Models Reference

Import path

from phylognn.models import (
    BaseGATNet,
    BasePhyloGNN,
    GATBiLSTMNet,
    TemporalBiLSTMEncoder,
)

Base classes

class BasePhyloGNN

Abstract base class for phylogenetic graph models.

validate_data(data, require_batch=False)

Validate x, edge_index, and optionally batch.

get_num_parameters(trainable_only=True)

Count model parameters.

freeze_encoder()

Freeze modules returned by get_encoder_modules().

unfreeze_all()

Make all parameters trainable.

class BaseGATNet(input_dim, preprocess_dim, gat_hidden_dim=64, gat_heads=4, num_gat_layers=3, dropout_prob=0.2, use_preprocessing=True, encoder_type='res_gat')

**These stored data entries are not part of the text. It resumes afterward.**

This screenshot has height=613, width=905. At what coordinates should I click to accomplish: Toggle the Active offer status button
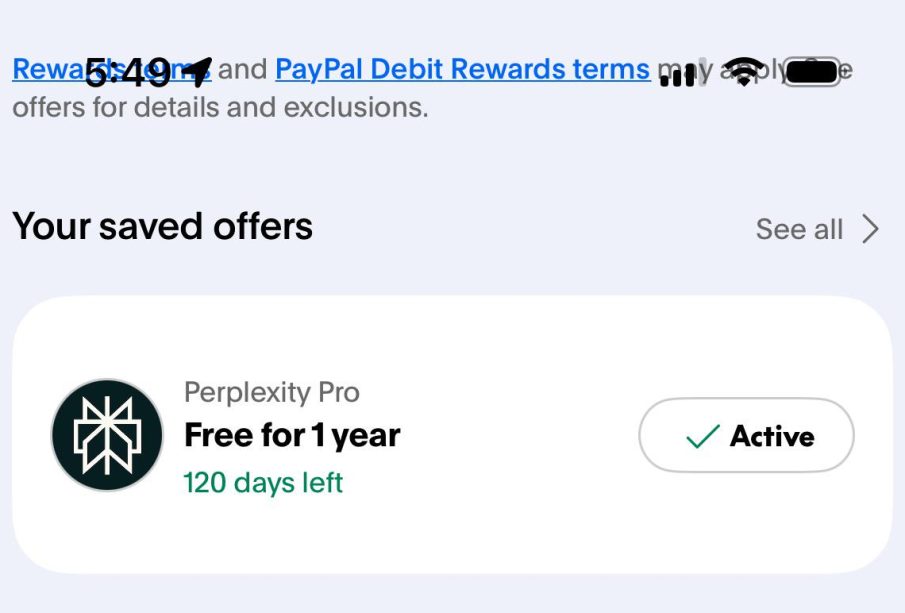tap(746, 435)
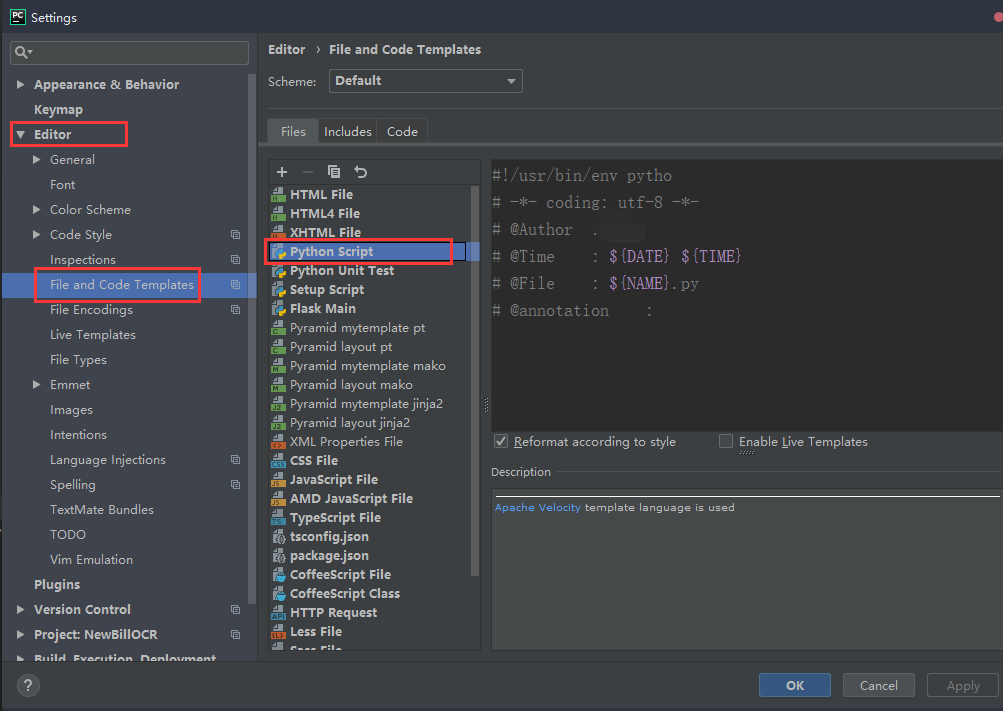The image size is (1003, 711).
Task: Click the Apply button
Action: [x=961, y=685]
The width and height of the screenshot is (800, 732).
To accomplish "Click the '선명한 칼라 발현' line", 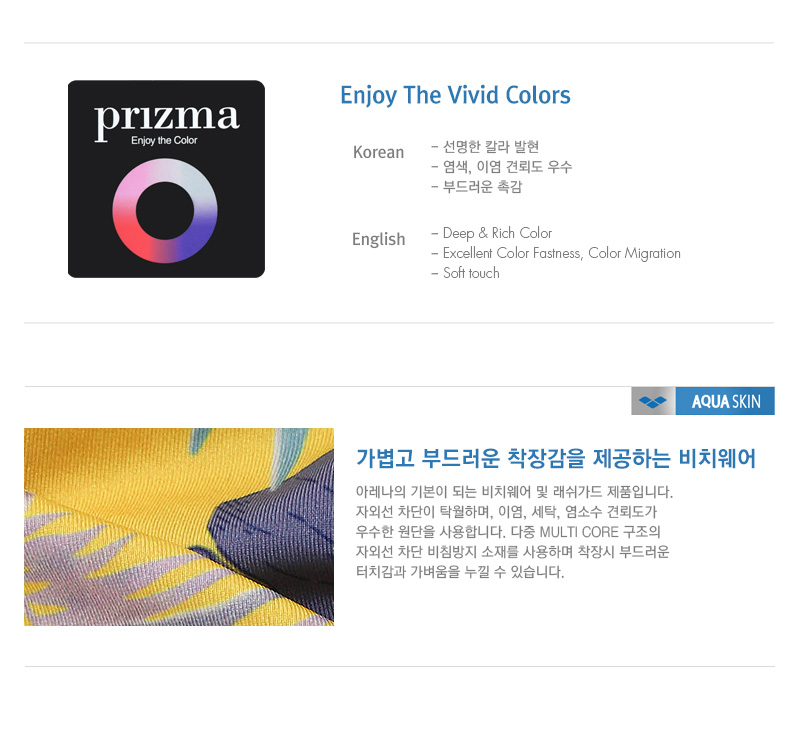I will tap(485, 147).
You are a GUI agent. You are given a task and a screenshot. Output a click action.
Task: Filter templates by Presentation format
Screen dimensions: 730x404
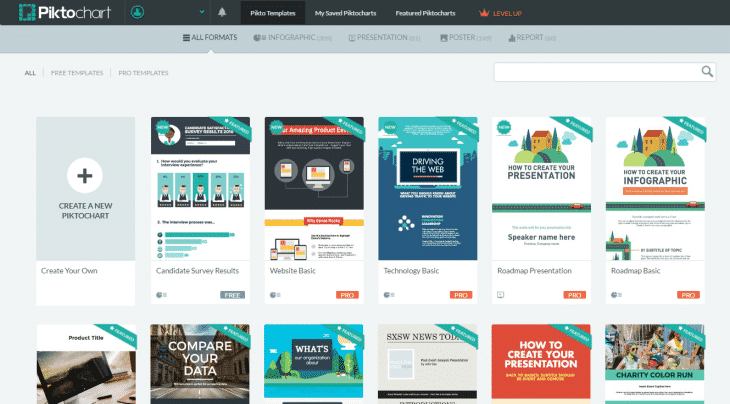[383, 38]
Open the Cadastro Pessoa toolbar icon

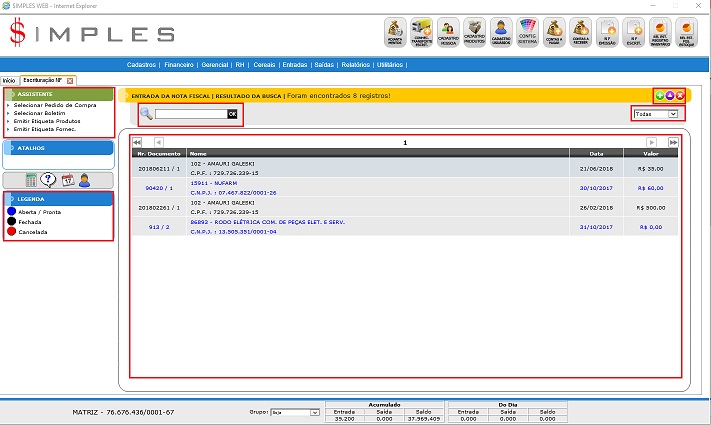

Reusable GAT encoder base with optional feature preprocessing.

End-user model

class GATBiLSTMNet(input_dim, output_dim, preprocess_dim=32, gat_hidden_dim=64, gat_heads=4, num_gat_layers=3, dropout_prob=0.2, use_preprocessing=True, encoder_type='res_gat', temporal_mode='lstm', num_time_bins=None, temporal_hidden_dim=128, temporal_fc_hidden_dims=None, num_lstm_layers=2, temporal_aggregation='mean', graph_pool='sum', head_hidden_dim=64, output_positive=False)

End-user model combining GAT node encoding with graph pooling, FC temporal encoding, or BiLSTM temporal encoding.

Inputs follow the graph field contract documented in Graph Conversion. The output tensor has shape [batch_size, output_dim].

Temporal encoder

class TemporalBiLSTMEncoder(input_dim, hidden_dim, num_layers=1, dropout_prob=0.0, aggregation='mean')

Bidirectional LSTM temporal encoder exported as a stable public component.

Excluded internals

Low-level layers such as GATBlock, ResidualGATStack, PositionalEncoding, and MLPHead are not package-level user APIs.